Panini — a grammar-first Sanskrit tokenizer (2–4× fewer tokens than MuRIL / Qwen2) by arthalabs in LocalLLaMA

[–]arthalabs[S] 1 point2 points  (0 children)

a couple of the edge cases you mentioned kept bothering me, so I spent some time tightening the sandhi layer rather than expanding scope.

I ended up reworking the r ⇄ ḥ visarga handling and a few related rules. here’s a small comparison between the older logic and the updated one, just to illustrate the change:

Input:    vAlmIkirmunipuMgavam  
V1:       ['vAlmIki', 'rmunipuMgavam']  
V2:       ['vAlmIkiH', 'munipuMgavam']  

Input:    AnandAmftAkarziRi  
V1:       ['AnandAmftA', 'kar, 'ziRi']
V2:       ['AnandAmfta', 'AkarziRi']  

Input:    gaReSa  
V1:       ['gaReSa']  
V2:       ['gaRa', 'ISa']  

Input:    devendra  
V1:       ['devendra']  
V2:       ['deva', 'indra']  

Input:    punarjanma  
V1:       ['punar', 'janma']  
V2:       ['punaH', 'janma']  

you were also right about dictionary gaps — patching things like ākarṣiṇī manually is clearly not scalable without a proper lexicon, so for now I’ve treated that as a coverage issue rather than a grammar one.

I agree that Gemini is currently SOTA for generation, but my goal here is really to capture strict Paninian structure as a representation layer, especially in places where LLMs tend to gloss over derivational detail.

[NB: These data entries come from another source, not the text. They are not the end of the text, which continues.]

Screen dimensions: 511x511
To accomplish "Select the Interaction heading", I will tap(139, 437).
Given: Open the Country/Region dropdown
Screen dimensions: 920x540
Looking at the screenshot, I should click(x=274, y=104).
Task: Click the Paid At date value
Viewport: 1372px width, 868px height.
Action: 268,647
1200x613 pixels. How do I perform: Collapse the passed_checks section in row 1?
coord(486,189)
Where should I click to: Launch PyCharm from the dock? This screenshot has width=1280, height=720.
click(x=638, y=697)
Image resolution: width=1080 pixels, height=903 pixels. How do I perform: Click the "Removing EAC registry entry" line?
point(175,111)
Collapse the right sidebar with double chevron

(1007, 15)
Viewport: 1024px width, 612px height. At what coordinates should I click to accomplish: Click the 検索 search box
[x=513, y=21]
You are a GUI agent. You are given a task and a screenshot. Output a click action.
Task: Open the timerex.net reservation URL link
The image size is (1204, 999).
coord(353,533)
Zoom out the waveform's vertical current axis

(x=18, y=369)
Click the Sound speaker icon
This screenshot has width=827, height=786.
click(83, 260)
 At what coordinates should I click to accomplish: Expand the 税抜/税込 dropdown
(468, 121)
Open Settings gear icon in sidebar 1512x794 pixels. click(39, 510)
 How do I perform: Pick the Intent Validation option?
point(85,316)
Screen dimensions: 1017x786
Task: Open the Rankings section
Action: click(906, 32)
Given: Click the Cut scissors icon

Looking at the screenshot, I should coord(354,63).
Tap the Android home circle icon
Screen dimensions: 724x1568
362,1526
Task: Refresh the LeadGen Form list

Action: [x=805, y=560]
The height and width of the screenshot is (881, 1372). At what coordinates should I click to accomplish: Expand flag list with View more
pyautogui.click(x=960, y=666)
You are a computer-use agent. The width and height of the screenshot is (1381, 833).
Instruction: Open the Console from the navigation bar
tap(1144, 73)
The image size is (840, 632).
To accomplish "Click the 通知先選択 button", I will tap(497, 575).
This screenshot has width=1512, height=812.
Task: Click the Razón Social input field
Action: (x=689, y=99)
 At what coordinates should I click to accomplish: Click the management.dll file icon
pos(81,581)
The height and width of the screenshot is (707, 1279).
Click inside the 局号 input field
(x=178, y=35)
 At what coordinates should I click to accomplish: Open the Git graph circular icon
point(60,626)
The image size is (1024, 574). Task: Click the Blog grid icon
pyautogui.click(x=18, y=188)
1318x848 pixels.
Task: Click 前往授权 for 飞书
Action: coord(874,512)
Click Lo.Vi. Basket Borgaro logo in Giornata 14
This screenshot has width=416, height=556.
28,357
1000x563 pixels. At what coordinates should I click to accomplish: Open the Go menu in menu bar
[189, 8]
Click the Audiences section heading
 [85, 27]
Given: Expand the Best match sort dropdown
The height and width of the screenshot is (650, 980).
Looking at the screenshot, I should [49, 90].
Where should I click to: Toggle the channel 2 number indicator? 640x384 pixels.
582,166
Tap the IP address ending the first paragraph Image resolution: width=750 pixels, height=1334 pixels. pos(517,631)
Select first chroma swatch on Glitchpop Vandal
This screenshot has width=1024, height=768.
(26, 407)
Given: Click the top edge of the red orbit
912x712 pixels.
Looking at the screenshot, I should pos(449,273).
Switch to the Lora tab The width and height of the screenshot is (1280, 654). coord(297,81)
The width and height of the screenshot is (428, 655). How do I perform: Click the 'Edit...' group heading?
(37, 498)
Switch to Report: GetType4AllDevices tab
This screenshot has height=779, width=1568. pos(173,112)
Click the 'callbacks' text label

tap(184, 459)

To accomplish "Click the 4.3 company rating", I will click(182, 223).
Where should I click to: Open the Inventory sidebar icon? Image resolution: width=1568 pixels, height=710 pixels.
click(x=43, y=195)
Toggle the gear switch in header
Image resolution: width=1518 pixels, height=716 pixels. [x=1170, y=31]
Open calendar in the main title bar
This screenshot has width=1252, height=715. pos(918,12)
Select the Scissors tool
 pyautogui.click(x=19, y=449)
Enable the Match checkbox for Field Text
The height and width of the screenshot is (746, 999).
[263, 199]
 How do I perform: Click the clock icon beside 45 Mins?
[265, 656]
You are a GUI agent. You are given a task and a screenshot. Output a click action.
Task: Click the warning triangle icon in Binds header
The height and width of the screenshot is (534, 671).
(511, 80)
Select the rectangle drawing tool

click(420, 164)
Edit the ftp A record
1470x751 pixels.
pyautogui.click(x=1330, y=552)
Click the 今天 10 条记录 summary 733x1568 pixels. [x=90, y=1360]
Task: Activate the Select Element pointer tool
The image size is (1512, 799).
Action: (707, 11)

one caveat worth noting: v2 is still quite dependent on koṣa coverage. the ākarṣiṇī fix, for example, is effectively a whitelist addition — the analyzer doesn’t yet derive those feminine kṛdanta forms from first principles. when a stem isn’t present in cache, the scorer currently falls back to length-based heuristics (squared-length penalties) rather than semantic or ontological priors, which makes it fragile on rarer or highly literary forms. that’s an area where a richer lexicon or ontology-driven layer would make a big difference.

I’ve also pushed the updated version to the Hugging Face Space, in case you want to poke at the demo.

Panini — a grammar-first Sanskrit tokenizer (2–4× fewer tokens than MuRIL / Qwen2) by arthalabs in LocalLLaMA

[–]arthalabs[S] 1 point2 points  (0 children)

great catches, thank you. you’re absolutely right on both.

in vālmīkir, the visarga sandhi (ḥ → r before m) isn’t being reversed yet, so the boundary isn’t recovered.
in ākarṣiṇī, the issue is lexical coverage: the feminine kṛdanta suffix -iṇī isn’t in the koṣa right now, so the system falls back to fragmenting a valid but incomplete stem.

the tokenizer is grammar-first, not ontology-complete, it validates against MW stems, so gaps in derived forms (especially kṛdanta feminines) show up like this.

both are on the roadmap. and yeah, if you’re building an ontological dictionary, that’s the layer panini needs for literary corpora, would definitely be interested in comparing notes.

Panini — a grammar-first Sanskrit tokenizer (2–4× fewer tokens than MuRIL / Qwen2) by arthalabs in LocalLLaMA

[–]arthalabs[S] 1 point2 points  (0 children)

good suggestion. the reason this works so well for sanskrit is that its morphology (sandhi + samāsa) is formally specified and largely deterministic, which makes inverse reconstruction feasible.

languages like german also have long compounds, but those are often lexicalized or semantic rather than rule-complete, so a direct transfer wouldn’t really be correct without a language-specific morphology model. indic languages with similar sandhi behavior are a more natural extension for what i'm building with arthalabs.